Распорядившись так своими внешними делами, а во внутренних постановив придерживаться выжидательной политики, Богдан решил предаться хоть кратковременному отдыху, который был так необходим для его взволнованной и потрясенной души.

Но отдыха не было для гетмана.

После той страшной вспышки, происшедшей при Богуне и Ганне, Богдан уже не упоминал ни единым словом о Марыльке; но вытравить ее образ из сердца было не так то легко. Ужасное известие об измене и вероломстве так горячо любимой им женщины потрясло слишком тяжело гетмана. Правда, благодаря его нечеловеческой силе воли, никто и не подозревал, что творилось в душе Богдана; даже Ганна, усыпленная его видимым спокойствием, была уверена, что великие события, совершающиеся теперь вокруг них, поглотили совсем тоску о потере любимой женщины, ставшей теперь и в глазах гетмана негодной тварью, а между тем в душе его не заживала глубокая и тяжелая рана. Чуть только оставался он один, освобожденный от дневных забот, перед ним вставал образ Марыльки, прекрасный и лживый, смеющийся, обнимающий Чаплинского, ласкающийся к нему. Бешеная ненависть охватывала гетмана. С налитыми кровью глазами срывался он с места и метался по комнате, как раненый зверь, стараясь заглушить свою боль, а воображение рисовало перед ним все те пытки и унижения, которые он придумает и для него, и для нее.

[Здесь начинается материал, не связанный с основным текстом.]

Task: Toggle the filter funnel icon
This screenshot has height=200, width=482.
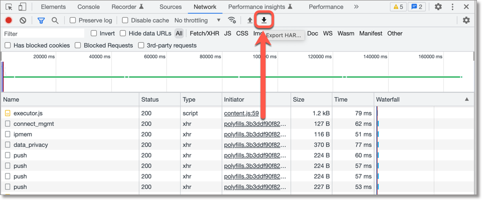Action: (41, 21)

– О, только б привезли мне их живыми... живыми... живыми! – шептал он, задыхаясь от волнения и упиваясь с какою то острою, жгучею болью картинами будущей мести, пока не падал обессиленный на постель и не засыпал тяжелым сном. Чувствуя, что теперь ему нужны все его силы, Богдан отгонял от себя все эти мысли, старался заглушить их заботами, вином, делами... Но, несмотря ни на что, в сердце его оставалась тупая, неразрешимая боль. Он сам удивлялся себе, как может думать так много о насмеявшейся над ним ляховке, и объяснял все это страстною жаждой мести... К счастью, дела было так много, что помимо воли гетман не оставался сам с собою и на несколько минут и таким образом вспоминал все реже и реже о Марыльке.